(Task requirements): After reading the data below, copy out every line that contains the word "will".

(Listed entries):
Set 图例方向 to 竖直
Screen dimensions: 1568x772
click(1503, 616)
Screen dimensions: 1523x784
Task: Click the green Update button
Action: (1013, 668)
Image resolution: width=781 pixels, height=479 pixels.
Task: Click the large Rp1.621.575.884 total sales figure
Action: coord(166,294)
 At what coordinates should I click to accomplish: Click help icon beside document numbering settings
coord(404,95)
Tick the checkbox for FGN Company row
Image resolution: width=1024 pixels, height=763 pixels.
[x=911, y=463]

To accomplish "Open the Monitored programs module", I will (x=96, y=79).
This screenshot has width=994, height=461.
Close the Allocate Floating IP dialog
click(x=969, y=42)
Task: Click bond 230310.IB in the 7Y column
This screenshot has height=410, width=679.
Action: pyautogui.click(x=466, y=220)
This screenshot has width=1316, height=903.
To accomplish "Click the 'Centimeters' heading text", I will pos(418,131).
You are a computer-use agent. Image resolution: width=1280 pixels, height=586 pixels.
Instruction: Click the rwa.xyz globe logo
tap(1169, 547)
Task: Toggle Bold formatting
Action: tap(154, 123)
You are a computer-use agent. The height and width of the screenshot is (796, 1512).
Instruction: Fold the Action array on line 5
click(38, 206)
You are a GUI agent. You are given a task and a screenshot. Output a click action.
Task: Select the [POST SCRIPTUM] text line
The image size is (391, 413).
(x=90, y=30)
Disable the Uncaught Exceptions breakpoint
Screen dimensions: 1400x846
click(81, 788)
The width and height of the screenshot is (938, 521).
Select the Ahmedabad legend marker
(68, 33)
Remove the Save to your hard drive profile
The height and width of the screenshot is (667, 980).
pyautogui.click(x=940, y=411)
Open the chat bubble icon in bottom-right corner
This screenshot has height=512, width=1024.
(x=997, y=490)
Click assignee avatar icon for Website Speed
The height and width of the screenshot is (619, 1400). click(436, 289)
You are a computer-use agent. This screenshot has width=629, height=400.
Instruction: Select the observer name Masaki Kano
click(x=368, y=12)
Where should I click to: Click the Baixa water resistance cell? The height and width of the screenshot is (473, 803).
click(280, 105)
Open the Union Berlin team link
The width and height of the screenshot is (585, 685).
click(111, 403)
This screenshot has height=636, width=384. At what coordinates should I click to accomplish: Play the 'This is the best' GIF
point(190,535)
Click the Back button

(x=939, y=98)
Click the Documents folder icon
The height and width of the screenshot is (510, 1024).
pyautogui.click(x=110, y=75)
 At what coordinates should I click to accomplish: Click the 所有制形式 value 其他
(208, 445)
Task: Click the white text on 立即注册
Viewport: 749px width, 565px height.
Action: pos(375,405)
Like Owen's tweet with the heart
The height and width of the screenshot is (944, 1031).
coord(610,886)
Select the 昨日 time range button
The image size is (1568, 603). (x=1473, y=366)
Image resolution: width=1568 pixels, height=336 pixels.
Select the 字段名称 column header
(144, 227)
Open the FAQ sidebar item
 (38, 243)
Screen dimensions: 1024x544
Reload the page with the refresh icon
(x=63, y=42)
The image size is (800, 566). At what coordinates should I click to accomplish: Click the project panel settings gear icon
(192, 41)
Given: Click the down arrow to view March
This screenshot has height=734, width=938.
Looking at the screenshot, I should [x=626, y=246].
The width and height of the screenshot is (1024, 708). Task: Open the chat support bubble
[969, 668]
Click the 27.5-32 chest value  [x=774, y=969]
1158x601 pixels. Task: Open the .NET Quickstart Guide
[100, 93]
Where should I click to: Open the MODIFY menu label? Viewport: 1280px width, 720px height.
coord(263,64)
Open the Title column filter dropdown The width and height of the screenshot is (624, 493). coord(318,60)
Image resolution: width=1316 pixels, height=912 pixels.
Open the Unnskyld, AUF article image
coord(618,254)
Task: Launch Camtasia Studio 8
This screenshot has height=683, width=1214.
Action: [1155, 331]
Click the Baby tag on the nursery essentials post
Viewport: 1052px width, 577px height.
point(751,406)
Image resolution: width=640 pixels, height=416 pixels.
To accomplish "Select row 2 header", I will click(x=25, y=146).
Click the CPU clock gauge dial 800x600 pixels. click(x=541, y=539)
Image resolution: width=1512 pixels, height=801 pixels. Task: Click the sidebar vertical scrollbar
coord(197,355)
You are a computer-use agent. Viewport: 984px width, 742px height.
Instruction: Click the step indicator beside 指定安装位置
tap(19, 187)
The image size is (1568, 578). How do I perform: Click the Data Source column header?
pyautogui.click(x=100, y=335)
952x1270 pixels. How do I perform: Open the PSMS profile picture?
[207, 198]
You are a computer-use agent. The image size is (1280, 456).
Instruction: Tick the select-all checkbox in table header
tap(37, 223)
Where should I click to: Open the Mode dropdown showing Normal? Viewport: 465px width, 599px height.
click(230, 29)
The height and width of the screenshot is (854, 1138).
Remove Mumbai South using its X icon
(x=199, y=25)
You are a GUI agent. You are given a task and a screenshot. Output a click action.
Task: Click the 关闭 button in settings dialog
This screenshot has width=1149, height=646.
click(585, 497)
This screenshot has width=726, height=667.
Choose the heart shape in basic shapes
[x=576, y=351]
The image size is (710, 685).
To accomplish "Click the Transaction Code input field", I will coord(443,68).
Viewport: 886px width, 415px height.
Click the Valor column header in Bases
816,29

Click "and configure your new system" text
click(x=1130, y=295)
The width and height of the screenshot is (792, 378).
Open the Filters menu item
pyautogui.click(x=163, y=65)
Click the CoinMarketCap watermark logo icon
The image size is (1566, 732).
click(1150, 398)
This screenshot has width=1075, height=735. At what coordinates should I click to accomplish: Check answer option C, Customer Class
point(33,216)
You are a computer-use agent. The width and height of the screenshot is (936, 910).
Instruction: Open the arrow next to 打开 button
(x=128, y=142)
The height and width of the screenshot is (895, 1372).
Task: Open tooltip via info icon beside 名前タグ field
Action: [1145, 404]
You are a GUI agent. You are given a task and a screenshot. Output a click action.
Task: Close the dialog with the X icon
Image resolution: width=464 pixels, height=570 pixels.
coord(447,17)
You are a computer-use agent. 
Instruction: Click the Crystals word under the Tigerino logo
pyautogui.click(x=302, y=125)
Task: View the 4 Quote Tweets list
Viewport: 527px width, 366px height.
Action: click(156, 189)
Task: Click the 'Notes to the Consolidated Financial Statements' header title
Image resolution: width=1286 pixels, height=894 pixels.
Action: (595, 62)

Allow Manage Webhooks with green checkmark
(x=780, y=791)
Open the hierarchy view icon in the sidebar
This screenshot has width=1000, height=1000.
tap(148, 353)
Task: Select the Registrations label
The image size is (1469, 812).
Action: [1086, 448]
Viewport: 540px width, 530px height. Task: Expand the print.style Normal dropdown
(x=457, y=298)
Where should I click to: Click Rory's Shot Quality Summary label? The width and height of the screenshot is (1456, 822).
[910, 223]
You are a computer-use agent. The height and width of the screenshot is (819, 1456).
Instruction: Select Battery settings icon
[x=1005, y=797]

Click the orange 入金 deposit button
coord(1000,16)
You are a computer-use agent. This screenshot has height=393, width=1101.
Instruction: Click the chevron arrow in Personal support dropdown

(Result):
To accomplish "Open the Monitored programs module", I will (x=96, y=79).
To accomplish "Click the 'Centimeters' heading text", I will pos(418,131).
To accomplish "Select row 2 header", I will click(x=25, y=146).
To accomplish "Click the Transaction Code input field", I will coord(443,68).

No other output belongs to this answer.